* PROBLEM STATEMENT
Copy out every line of the records below that contains the word "what". Uppercase and lowercase must match.

* RECORD LIST
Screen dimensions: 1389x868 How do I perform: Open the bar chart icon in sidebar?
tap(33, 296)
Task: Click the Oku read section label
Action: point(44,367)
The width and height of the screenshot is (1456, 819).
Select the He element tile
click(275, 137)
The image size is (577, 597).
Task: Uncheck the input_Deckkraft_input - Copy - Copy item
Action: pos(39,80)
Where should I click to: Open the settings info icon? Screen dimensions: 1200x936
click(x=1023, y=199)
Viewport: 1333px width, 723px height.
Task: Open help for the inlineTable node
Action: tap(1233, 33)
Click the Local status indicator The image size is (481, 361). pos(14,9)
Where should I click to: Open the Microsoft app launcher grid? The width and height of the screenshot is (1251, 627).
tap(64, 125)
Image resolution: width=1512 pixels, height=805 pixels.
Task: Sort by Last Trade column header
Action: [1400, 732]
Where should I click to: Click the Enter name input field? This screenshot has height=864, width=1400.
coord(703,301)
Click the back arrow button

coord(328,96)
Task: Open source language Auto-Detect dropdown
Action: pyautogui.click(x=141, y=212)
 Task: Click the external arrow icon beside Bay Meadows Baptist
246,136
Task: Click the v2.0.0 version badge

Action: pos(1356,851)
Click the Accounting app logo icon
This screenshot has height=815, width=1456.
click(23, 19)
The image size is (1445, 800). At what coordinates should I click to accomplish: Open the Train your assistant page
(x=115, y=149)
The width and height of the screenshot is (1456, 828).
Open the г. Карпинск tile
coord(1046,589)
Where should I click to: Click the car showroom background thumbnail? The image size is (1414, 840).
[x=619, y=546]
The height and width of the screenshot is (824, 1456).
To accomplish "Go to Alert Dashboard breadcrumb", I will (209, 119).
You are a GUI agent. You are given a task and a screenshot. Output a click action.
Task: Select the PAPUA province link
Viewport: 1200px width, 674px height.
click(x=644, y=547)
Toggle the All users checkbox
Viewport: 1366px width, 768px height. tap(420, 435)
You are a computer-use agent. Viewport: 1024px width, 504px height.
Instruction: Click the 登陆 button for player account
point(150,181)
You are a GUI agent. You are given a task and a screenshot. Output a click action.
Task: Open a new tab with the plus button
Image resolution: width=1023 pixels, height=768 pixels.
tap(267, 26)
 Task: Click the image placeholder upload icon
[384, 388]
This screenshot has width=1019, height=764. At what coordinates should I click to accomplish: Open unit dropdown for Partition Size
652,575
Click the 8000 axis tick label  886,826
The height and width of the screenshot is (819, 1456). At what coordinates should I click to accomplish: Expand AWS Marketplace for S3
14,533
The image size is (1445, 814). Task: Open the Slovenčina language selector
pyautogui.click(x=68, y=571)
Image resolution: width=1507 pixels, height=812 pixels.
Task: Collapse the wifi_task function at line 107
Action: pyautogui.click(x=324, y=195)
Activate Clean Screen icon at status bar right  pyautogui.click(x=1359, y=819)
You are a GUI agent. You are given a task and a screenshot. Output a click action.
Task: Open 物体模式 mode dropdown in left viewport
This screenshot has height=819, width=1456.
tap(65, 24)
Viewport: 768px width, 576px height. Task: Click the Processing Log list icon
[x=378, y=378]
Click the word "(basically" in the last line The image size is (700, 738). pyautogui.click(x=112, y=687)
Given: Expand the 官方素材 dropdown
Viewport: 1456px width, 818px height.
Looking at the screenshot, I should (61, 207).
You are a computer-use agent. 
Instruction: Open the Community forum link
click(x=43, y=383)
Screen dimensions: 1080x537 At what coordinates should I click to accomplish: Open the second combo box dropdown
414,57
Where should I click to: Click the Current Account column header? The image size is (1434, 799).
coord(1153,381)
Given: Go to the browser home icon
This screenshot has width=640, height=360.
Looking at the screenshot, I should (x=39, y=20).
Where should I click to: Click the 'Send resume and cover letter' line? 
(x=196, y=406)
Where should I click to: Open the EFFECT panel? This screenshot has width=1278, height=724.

* FULL SOLUTION
The image size is (1445, 800). At what coordinates should I click to accomplish: Open the Train your assistant page
This screenshot has width=1019, height=764. At what coordinates should I click to accomplish: Open unit dropdown for Partition Size
The height and width of the screenshot is (819, 1456). At what coordinates should I click to accomplish: Expand AWS Marketplace for S3
Screen dimensions: 1080x537 At what coordinates should I click to accomplish: Open the second combo box dropdown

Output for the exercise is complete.